An amino-benzosuberene analogue that inhibits tubulin assembly and demonstrates remarkable cytotoxicityElectronic supplementary information (ESI) available: Synthesis and characterization of compounds 3, 4, 8-16; as well as the methodology used in the tubulin assembly, colchicine binding, SRB assays, and endothelial tube disruption assay. See DOI: 10.1039/c2md00318j

The recent discovery of a small-molecule benzosuberene-based phenol that demonstrates remarkable picomolar cytotoxicity against selected human cancer cell lines and strongly inhibits tubulin polymerization (1-2 μM) inspired the design and synthesis of a variety of new, structurally diverse benzosuberene derivatives.
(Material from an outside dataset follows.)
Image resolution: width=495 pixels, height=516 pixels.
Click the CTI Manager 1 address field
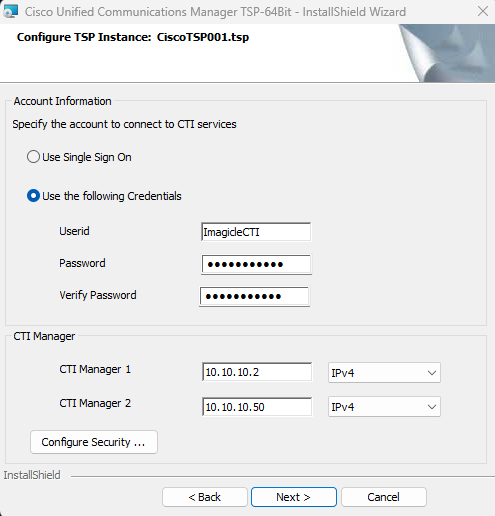[x=257, y=372]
An efficient synthetic route to functionalized benzosuberenes was developed. This methodology utilized a Wittig reaction, followed by a selective alkene reduction and ring-closing cyclization to form the core benzosuberone structure. This synthetic route facilitated the preparation of a 4-nitro-1-(3′,4′,5′-trimethoxyphenyl) benzosuberene derivative and its corresponding 4-amino analogue in good yield. The 4-amino analogue was a strong inhibitor of tubulin polymerization (1.2 μM), demonstrated enhanced cytotoxicity against the human cancer cell lines examined (GI 50 = 33 pM against SK-OV-3 ovarian cancer, for example), and exhibited a concentration dependent disruption of a pre-established capillary-like network of tubules formed from human umbilical vein endothelial cells. Aminobenzosuberene 3 , synthesized through an efficient cyclization strategy, demonstrated pronounced cytotoxicity, potent inhibition of tubulin assembly, and significant disruption of pre-established endothelial tubes.